For each line of the listing below that contains the string "computer", copy the line.

→ **Data**:
((

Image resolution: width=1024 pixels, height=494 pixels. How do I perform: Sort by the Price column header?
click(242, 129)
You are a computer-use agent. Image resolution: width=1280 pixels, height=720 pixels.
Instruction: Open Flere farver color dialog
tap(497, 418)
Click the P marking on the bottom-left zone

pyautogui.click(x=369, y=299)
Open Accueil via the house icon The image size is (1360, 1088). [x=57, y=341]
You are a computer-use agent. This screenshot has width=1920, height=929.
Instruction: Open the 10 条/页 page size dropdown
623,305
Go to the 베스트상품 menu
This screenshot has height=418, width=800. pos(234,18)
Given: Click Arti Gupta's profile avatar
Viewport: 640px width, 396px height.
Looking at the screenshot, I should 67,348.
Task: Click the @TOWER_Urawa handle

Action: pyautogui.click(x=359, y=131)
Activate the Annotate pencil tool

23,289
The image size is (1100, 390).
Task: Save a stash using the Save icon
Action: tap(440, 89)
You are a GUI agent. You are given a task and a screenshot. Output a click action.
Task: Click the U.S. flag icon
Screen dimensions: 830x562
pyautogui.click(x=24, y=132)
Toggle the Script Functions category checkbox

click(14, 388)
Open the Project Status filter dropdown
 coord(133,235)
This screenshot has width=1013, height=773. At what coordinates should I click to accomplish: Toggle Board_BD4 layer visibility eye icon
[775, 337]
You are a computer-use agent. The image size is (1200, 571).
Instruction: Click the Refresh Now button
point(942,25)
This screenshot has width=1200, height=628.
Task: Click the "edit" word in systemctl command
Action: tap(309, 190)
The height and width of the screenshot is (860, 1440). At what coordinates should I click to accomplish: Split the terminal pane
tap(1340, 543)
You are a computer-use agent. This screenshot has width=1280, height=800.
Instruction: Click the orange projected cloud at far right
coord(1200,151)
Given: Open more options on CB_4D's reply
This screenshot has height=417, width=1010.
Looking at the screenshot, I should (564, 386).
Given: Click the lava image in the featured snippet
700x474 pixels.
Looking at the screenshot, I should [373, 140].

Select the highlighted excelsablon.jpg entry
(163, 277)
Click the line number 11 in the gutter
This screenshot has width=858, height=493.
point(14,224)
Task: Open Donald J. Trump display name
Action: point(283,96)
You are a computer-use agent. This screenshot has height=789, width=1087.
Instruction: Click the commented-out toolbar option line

))

→ **Output for this exercise**:
You are a computer-use agent. Image resolution: width=1280 pixels, height=720 pixels.
You are a computer-use agent. This screenshot has width=1920, height=929.
You are a computer-use agent. The image size is (1200, 571).
You are a computer-use agent. This screenshot has width=1280, height=800.
You are a computer-use agent. This screenshot has height=789, width=1087.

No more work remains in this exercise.